We are alive now. We have a huge interest in fighting back to try and maintain the nature’s balance that we know. It’s more complicated than it appears. It really is a web and most of it isn’t visible to us. That doesn’t mean that it doesn’t exist or that we don’t depend on it.
Let’s start to help where we can, in whatever way we can; possibly with a few native plants, “keystone” preferred, and a little less lawn.
Elizabeth Coit
Landscape Designer with a degree in biological science
I agree with much of what you say, particularly the spirit of compromise. I encourage everyone to plant whatever they prefer in their gardens. It is only the destruction of harmless plants that I take issue with, particularly when pesticides are used and particularly on public land that belongs to everyone.

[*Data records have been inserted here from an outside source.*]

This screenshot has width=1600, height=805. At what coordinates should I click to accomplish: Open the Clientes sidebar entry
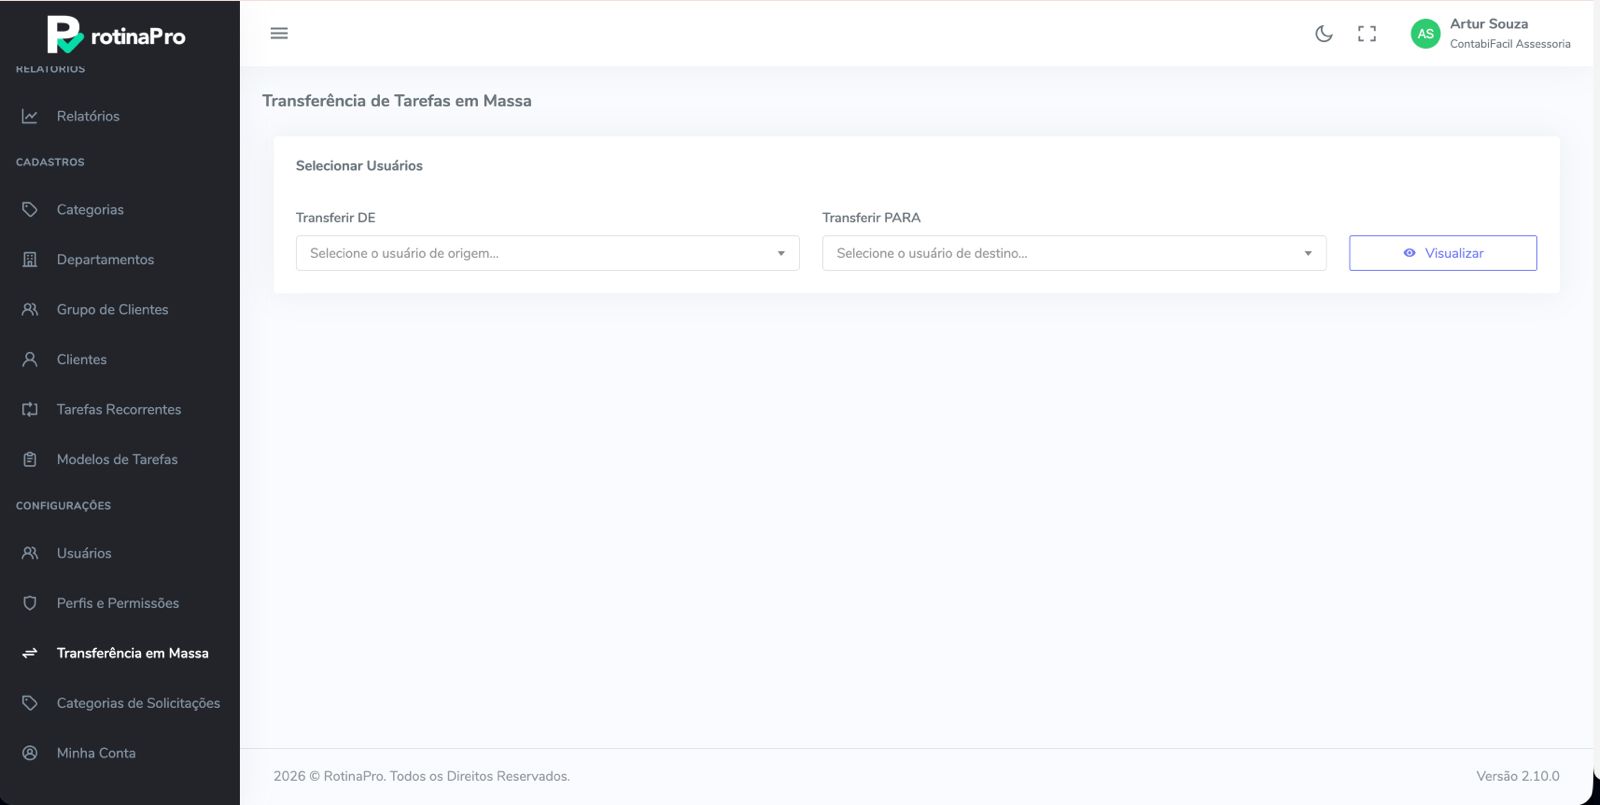[x=82, y=360]
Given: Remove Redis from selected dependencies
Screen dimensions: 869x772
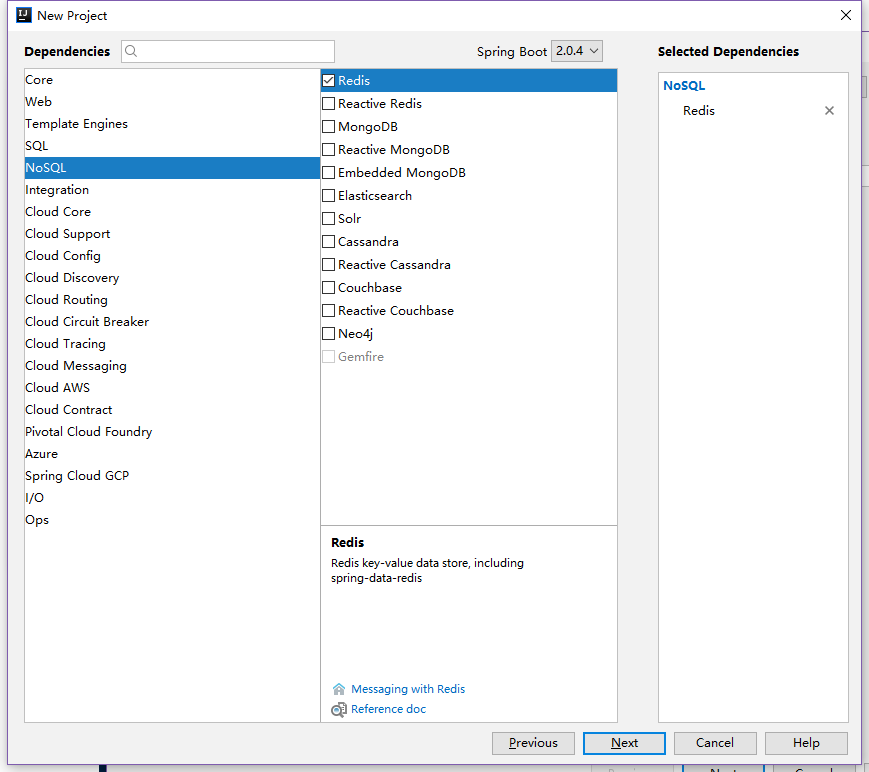Looking at the screenshot, I should 829,111.
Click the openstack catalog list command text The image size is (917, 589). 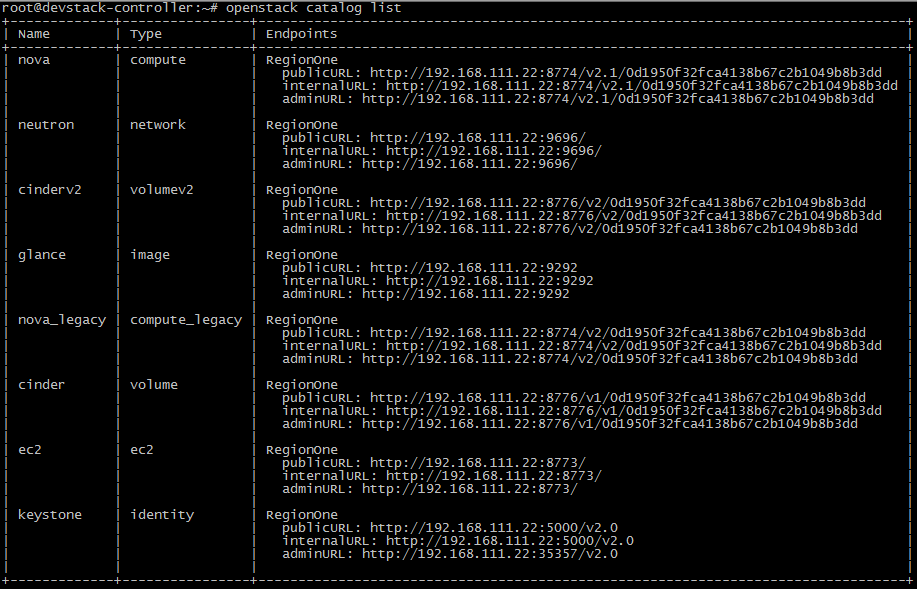click(313, 8)
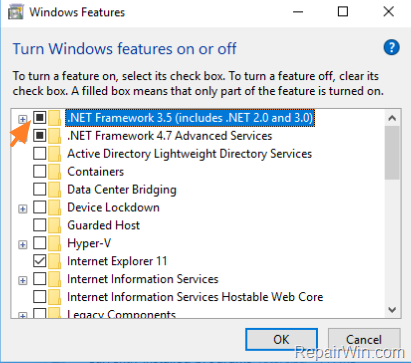Click the Cancel button
The height and width of the screenshot is (363, 411).
point(364,340)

However, our response to Dana Milbank deserves to be evaluated within the context of Milbank’s article and its companion piece, entitled “How I Learned to Love Toxic Chemicals,” in which Doug Tallamy describes the use of herbicides to kill non-native plants as “chemotherapy.” We can quibble about the details of our critique, but are they really as dangerous as condemning entire genera of plants such as hydrangeas and rhododendron that include native species? If our personal gardening preference is to serve wildlife in our gardens, do we really want to promote the use of herbicides in our gardens and national parks, as Milbank does? Academic scientists attribute dwindling populations of insects and birds to habitat loss and widespread pesticide use, which are precisely the methods used by native plant advocates. (https://www.sciencedirect.com/science/article/abs/pii/S0006320718313636)
Finally, a brief response to your critique of our article:
• The history of fused continents on Earth is much longer than you describe. Pangea was preceded by the formation of Gondwana that fused South American, Africa, Australia, and Antarctica and persisted long after Pangea began to break up. Eucalyptus is a specific example of a genus that is now native only in Australia. There is fossil evidence of Eucalyptus in Chile that is 52 million years old (https://news.cornell.edu/stories/2011/07/oldest-known-eucalyptus-fossils-found-south-america). Two members of the Sequoioideae family are now native only in California. Yet the third genus of this small family, dawn redwood, is now native only in a remote region of China, although there is fossil evidence that dawn redwoods lived in North America 40 million years ago. (https://ufi.ca.uky.edu/treetalk/dawn-redwood) The point is that “native” ranges are not static. Many plants now considered non-native in some regions were “native” in the distant past. “Native” ranges have changed in the past and they will continue to change in the future, particularly in a rapidly changing climate. Migration is one of the most powerful evolutionary tools that enables species survival, including Homo sapiens.
• There are about 140 species of milkweed in North, Central, and South America and most are useful as host plants for monarch butterflies. Different species of milkweed are considered native in different regions. Here in California, tropical milkweed, which is native to Central and South America, has been designated a “noxious” weed and its sale banned in 4 counties. It is an evergreen plant, unlike our native species which are deciduous. As our climate warms, monarchs are using tropical milkweed to breed in the winter on the coast where it does not freeze. In the experimental gardens of the UC Davis Bohart Museum of Entomology, monarchs have shown a consistent preference for tropical milkweed as their host plant, yet native plant advocates have successfully prevented this adaptation to climate change by banning the sale of tropical milkweed. (https://ucanr.edu/blogs/blogcore/postdetail.cfm?postnum=55929#:~:text=%22There%20are%20native%20milkweeds%20that,the%20Monarch%20Watch%20email%20list.)
Nature is trying to respond to the changing climate. Nativism is trying to prevent migration, adaptation, hybridization, and evolution that will enable plants and animals to survive. We should get out of their way, with our short-term view and limited knowledge of their needs.